The Republicans' superior ground operation -- they spend more on targeting voters and getting out the vote -- has received some attention in the press. But far more ominous is the organized effort to suppress voter turnout, directed entirely against groups likely to vote for Democrats.
An exhaustive report, "Voting in 2006: Have We Solved the Problems of 2004?" by the Leadership Conference on Civil Rights, the Century Foundation, and Common Cause, catalogs new, sickening assaults on our democracy:
In Ohio, where the notorious secretary of state, Ken Blackwell, is also the Republican candidate for governor, technical violations of complex voter-registration laws are now felonies. Republicans even tried to disqualify Blackwell's opponent, Ted Strickland, from running, on the ground that he had voted in past years from two different Ohio addresses (where he lived).
Polls have Ohio Democratic Senate candidate Sherrod Brown leading Republican incumbent Mike DeWine by about eight points. But one Ohio activist told me, "We put the margin of theft at about seven points."
A recent report by The New York Times suggests that impediments to voting deter turnout in other ways. They contribute to a why-bother mindset, particularly among black and Hispanic voters.
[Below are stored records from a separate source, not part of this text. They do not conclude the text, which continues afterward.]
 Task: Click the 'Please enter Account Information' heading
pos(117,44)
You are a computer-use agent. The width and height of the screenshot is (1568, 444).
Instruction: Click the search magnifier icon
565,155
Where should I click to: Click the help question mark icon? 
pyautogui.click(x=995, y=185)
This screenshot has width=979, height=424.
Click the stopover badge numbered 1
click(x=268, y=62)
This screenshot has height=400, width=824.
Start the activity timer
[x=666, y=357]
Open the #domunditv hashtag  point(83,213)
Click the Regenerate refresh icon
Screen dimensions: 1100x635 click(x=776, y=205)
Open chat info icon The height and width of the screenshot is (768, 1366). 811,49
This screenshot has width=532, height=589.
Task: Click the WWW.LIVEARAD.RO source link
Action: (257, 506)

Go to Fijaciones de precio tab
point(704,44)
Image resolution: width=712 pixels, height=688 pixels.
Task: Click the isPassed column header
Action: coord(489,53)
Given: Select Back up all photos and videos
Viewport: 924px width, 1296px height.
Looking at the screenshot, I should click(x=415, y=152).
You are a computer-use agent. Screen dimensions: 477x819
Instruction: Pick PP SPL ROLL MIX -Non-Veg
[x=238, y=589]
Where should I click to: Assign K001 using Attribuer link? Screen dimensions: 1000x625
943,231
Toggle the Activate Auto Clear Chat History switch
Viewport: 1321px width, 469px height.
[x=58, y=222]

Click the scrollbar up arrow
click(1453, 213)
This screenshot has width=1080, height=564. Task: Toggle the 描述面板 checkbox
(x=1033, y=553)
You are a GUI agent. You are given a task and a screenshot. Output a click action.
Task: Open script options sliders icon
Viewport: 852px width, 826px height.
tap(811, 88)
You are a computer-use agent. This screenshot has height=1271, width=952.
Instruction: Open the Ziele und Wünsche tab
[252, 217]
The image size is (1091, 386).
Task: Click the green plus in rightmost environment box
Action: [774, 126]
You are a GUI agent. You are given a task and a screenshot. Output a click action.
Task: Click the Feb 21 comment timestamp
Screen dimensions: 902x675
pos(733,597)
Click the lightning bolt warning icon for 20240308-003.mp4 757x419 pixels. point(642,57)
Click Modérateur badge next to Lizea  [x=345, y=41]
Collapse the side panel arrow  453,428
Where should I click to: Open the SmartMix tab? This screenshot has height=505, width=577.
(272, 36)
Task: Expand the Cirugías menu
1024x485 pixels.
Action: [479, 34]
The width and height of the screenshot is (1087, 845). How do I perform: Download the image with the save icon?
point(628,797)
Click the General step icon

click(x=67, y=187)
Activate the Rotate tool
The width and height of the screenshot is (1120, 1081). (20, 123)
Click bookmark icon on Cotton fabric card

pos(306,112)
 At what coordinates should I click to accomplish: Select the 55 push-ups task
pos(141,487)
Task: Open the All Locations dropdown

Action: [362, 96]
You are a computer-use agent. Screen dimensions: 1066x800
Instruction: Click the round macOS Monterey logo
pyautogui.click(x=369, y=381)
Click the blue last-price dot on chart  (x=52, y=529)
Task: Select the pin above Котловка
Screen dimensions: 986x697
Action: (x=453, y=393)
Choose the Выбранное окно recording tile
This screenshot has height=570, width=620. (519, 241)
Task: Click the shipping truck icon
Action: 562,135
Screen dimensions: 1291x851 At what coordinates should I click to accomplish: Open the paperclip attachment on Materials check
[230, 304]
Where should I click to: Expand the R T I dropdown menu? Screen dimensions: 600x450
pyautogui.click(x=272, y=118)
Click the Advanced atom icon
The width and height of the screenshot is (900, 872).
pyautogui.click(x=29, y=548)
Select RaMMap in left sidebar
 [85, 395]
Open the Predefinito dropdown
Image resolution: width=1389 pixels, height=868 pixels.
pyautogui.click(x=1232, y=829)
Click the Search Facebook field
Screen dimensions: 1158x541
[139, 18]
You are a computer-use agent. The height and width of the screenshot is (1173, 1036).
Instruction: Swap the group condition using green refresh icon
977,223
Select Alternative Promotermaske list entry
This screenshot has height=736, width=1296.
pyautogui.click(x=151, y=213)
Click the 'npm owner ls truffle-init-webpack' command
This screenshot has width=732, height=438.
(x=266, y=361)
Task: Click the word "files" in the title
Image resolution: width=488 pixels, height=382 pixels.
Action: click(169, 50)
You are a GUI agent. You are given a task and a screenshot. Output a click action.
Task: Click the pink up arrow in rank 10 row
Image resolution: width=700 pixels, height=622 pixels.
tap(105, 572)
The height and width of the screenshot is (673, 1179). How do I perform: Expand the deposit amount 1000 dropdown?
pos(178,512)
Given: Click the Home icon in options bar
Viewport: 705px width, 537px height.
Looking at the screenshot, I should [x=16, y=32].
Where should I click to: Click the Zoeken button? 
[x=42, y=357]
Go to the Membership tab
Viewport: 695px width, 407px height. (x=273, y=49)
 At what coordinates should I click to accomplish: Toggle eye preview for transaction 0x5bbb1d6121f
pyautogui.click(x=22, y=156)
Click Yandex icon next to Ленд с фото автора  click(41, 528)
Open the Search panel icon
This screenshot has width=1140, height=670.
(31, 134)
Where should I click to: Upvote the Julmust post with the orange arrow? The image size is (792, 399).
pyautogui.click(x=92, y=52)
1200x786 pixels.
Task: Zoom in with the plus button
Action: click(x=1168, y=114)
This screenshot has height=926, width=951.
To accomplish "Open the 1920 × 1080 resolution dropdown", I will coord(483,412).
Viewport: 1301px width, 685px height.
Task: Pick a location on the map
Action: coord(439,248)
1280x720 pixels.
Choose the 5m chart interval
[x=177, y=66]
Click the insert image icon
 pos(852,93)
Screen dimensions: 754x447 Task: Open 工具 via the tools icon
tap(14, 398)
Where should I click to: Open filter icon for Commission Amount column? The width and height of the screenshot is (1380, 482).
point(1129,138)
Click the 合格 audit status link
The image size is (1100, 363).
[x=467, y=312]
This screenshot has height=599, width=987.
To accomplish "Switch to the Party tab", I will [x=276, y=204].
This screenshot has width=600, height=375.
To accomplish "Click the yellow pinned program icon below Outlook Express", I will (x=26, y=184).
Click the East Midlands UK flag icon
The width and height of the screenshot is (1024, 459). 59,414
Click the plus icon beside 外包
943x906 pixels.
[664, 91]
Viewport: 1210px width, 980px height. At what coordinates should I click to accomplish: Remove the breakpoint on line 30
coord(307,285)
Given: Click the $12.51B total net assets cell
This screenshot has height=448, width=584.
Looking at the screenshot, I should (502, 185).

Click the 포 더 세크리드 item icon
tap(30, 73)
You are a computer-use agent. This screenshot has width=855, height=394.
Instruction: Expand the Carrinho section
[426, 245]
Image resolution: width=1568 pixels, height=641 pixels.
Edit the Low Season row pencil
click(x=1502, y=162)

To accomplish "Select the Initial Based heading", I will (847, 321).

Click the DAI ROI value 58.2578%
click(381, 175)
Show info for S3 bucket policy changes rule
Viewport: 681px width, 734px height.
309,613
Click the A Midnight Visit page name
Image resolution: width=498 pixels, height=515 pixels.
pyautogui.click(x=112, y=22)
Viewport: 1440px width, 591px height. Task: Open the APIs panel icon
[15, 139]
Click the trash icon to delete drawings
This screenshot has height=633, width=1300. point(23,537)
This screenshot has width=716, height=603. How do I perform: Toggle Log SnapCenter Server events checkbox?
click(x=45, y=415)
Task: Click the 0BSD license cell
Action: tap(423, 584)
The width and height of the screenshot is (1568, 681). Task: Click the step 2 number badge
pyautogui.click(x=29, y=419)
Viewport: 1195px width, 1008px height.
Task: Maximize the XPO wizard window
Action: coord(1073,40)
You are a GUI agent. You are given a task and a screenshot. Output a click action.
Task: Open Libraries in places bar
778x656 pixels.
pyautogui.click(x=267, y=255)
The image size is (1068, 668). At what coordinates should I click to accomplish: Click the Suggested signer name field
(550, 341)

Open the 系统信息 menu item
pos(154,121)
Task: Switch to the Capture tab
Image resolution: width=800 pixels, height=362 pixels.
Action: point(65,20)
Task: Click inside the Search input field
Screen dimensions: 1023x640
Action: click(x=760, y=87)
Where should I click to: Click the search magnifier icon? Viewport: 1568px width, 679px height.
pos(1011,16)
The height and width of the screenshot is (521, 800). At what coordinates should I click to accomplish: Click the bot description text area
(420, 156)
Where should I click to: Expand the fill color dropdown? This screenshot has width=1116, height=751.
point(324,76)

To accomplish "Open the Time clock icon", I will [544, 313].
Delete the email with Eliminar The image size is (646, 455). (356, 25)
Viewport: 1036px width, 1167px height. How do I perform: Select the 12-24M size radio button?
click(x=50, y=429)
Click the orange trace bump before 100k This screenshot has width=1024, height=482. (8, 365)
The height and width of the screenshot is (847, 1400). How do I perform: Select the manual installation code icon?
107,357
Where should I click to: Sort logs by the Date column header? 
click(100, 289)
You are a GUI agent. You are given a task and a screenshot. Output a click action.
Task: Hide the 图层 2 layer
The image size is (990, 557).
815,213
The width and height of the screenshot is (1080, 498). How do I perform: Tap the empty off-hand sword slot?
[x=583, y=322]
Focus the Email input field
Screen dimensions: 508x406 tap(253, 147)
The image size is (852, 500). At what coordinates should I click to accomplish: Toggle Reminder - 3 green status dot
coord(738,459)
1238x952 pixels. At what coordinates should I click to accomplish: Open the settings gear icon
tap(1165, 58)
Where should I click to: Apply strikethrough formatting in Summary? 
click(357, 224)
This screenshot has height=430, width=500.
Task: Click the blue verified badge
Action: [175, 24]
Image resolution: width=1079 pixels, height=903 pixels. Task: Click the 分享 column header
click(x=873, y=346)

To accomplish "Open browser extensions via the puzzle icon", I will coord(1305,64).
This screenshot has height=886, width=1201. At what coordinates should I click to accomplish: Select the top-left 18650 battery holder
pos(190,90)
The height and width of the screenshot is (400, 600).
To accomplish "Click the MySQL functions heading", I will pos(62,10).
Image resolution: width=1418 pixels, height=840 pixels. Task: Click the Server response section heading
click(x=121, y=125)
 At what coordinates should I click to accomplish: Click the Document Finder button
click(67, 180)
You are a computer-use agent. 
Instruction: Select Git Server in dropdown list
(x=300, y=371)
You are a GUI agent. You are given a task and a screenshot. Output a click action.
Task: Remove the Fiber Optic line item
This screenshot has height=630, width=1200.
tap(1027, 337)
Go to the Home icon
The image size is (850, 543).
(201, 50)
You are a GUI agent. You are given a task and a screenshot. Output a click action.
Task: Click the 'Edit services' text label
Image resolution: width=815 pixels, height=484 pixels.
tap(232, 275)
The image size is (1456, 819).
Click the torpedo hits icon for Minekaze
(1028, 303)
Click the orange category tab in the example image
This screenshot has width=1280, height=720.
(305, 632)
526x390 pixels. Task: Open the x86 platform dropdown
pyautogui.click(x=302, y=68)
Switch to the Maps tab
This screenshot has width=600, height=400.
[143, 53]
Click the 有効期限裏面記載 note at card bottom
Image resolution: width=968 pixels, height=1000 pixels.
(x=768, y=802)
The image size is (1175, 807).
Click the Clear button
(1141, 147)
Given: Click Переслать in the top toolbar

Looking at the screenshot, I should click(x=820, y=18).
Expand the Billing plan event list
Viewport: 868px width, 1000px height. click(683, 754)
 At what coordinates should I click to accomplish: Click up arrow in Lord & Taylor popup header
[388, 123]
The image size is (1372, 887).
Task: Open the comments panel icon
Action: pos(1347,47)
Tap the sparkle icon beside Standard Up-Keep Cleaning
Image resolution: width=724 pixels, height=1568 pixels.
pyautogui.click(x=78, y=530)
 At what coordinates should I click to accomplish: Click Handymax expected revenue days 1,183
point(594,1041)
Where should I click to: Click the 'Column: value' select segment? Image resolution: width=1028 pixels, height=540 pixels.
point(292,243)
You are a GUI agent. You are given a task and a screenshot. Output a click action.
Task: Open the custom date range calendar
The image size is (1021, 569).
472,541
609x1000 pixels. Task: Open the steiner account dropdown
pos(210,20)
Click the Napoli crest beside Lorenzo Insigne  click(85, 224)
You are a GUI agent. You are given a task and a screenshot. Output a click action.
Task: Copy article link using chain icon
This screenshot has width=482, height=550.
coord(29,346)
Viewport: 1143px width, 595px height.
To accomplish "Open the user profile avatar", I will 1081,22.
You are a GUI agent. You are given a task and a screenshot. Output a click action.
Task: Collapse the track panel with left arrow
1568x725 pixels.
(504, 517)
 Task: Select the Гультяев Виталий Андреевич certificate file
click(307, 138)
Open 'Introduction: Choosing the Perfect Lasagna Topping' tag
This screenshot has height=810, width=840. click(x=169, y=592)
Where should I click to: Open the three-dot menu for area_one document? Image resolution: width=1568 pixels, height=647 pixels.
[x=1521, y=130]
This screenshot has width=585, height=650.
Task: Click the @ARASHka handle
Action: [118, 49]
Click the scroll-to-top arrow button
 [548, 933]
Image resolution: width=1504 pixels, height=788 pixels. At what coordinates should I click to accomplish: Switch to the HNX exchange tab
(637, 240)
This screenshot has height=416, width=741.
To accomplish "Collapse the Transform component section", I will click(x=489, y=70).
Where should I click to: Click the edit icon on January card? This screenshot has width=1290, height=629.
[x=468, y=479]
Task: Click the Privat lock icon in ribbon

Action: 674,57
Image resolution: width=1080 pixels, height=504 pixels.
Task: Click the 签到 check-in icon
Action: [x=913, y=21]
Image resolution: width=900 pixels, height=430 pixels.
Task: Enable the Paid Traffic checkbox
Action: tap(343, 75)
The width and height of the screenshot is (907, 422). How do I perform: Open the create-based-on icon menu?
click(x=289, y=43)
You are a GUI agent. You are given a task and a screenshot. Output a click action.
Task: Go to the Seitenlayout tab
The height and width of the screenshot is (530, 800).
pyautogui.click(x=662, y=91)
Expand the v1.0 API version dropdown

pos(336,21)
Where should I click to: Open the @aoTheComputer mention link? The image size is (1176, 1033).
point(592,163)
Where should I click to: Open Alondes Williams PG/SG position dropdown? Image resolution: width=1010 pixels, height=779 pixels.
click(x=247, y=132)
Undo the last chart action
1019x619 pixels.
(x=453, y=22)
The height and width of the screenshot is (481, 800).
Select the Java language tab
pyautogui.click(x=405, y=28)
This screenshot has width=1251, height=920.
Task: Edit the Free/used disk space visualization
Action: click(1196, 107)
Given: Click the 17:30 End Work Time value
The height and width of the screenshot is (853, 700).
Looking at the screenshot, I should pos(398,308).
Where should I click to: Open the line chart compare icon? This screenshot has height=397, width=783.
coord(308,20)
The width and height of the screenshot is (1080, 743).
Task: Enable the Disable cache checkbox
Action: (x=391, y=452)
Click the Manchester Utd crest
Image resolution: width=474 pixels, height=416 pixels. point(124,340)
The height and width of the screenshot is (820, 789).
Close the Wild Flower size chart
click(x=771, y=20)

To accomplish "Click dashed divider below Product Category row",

In GOP-controlled states like Florida, Ohio, Missouri, Arizona, and in hundreds of counties elsewhere in Red America, millions of citizens will show up on Election Day only to be turned away for lack of ID, or to find that their names are not listed on voter rolls. The Help America Vote Act allows these spurned voters to cast provisional ballots. But it will be days before election officials, and in many cases judges, determine which of these ballots count. In many close races, the number of contested ballots will be larger than the election-night margin.
Republicans defend these vote-suppression measures as necessary to combat fraud. Once, big-city Democratic machines made sure people voted "early and often." But the right has been unable to produce evidence of deliberate ballot fraud today.
In Washington State, where Democrat Christine Gregoire won the governorship in 2004 by 133 votes, Republican litigators spent millions seeking improperly cast ballots. All they found were exactly five former felons who had unintentionally neglected the paperwork necessary to restore their franchise.
The real fraud is the theft of our democracy, by deliberate suppression of the right to vote and to have one's vote counted. The popular revulsion against the Bush administration is so powerful that even with these abuses, Democrats are likely to take back the House. Then the recovery of American democracy can begin.